*GIVEN TASK*
Which lines of the records contain the word "screenshot"? Report each of those lines in full.

*RAW RECORDS*
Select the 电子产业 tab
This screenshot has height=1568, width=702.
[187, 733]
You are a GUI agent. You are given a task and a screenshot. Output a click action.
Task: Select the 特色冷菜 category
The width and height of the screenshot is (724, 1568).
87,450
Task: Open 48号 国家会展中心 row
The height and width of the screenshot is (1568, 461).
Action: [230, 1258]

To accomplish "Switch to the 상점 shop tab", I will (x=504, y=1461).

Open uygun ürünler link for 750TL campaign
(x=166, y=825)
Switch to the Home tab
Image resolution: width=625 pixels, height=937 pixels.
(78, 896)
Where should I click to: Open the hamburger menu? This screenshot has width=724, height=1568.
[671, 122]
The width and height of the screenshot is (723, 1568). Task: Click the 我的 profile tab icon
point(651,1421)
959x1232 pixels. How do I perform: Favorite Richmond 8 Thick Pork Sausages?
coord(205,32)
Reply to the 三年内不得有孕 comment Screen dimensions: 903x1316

*OUTPUT FOR THIS TASK*
This screenshot has height=1568, width=702.
You are a GUI agent. You are given a task and a screenshot. Output a click action.
The width and height of the screenshot is (724, 1568).
The height and width of the screenshot is (1568, 461).
Where should I click to: Open the hamburger menu? This screenshot has width=724, height=1568.
The width and height of the screenshot is (723, 1568). Task: Click the 我的 profile tab icon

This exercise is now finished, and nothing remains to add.